Wednesday, December 09, 2015

Radicalization?

Hypnotized for Death - Art by Jay Johnson
Radicalization. Is that a new word or is it just now coming into popular usage?  It seems to be a term that is exclusively associated with Islamic jihad or fatwa these days. Christians don't use the word radicalization, they call it "being saved".  It is the moment you accept Jesus as a personal Savior and  become one of the flock.  It means you will stop living by the ways of the world and live the way that Christian Clergy tell you is right. Because Christians are not radicals. They are doing God's work. They don't kill and  bomb innocent people.  Really? Perhaps actions speak louder than words.
Christian religious leader and head of Virginia's Liberty University Jerry Falwell, Jr.'s learned Christian opinion is: every student should carry a firearm on campus to kill Muslims if they try to attack. Donald Trump proposes that those professing Islamic Faith not be allowed to enter the USA. Ted Cruz and Mike Huckabee state that if elected to office of the President, they will defer to the laws of the Christian Church over the laws of the Constitution.  In fact here is a link to and article by Alex Henderson a writer for AlterNet, on the top ten attacks of innocent people by "saved" Christians. It is interesting to note that this is not an article written after the recent rash of violence. This article was written in  2013. 
Robert Dear killed people at the Planned Parenthood clinic in Colorado Springs just weeks ago.  No one questioned when he was "saved".  In fact his religion never entered the picture. He was just a lone gun wing-nut who was insanely blinded by a lie. 
As for the San Bernardino shooters, we are trying to identify the moment they were "radicalized".  Was it the wife who radicalized the husband or the other way around. Did they become "radicals" here in this country or did they travel to the Middle East. They are not wing-nut killers they are "radicalized terrorists".  Except for the adjectives we use, what is the difference. I don't think the people who were killed in these attacks care how you describe their murder, they are dead either way.  
I think it was a teacher named Jesus who said, "Take the log out of your own eye so you can see better to remove the speck from your neighbor's eye." The only side God takes is the one of justice, equality, love, Independence and celestial inclusion. The principle of omnipotent good does not qualify the rule of Thou shall not kill. Does it say, "Thou shall not kill, Christians, or Muslims, or Jews, or friends, or enemies or infidels? No is simply says don't kill, one could argue that even means animals. 
So before we open internment camps for the "radicalized" let's realize that most of the terror we are experiencing is not from the blindness of Islam but the intolerance of Christians.
As you were,
Jay


3 comments:

Texas Vents said...
This comment has been removed by the author.
Anonymous said...

Well said!

Lou A. said...

(Long time reader of your blog, btw.) I'm sorry, but your analogy of Christian terrorists to Islamic terrorists does not hold. There is *no* established mainstream Christian authority (Catholic, Episcopal, Baptist, Evangelical, Methodist, Pentecostal, etc.) that condones terrorist attacks on abortion clinics.
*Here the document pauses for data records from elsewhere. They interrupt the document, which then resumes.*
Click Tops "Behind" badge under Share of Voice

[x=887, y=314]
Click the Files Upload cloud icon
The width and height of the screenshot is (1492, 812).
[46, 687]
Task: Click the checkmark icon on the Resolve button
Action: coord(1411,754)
On the contrary, there are huge populations (numbering in the millions) who belong to, live under, or support established Islamic denominations that do hold that Islamic law is the only legitimate form of governance, and which reject democracy and human rights values (such as equality for women, or liberty for LGBT). There are entire *countries* dedicated to this. Islam is not just the choice of which God you pray to, it is a combined socio-political-religious structure that is completely at odds with any governmental concept of equality or liberty.

If you want to compare it to Christianity, you should compare it to, say, Catholicism in medieval Europe, when the church essentially ran countries as a tyrannical ruler. Christianity had its inquisitions and Crusades, but those were centuries ago. Now, between the reformation, revolutions, Magna Carta, etc., there is no established Christian authority calling for genocides, massacres, slavery, or mass rape. Why don't you try telling the Yazidi women that Jerry Falwell is just as bad as those Islamic extremists.

Just because you can call Robert Dear an "extremist" does not make it the same thing. I am neither Muslim nor Christian, so I'm not defending anyone out of blind faith myself, I just think the progressive narrative you're spouting is dangerous in its own hiding of the truth.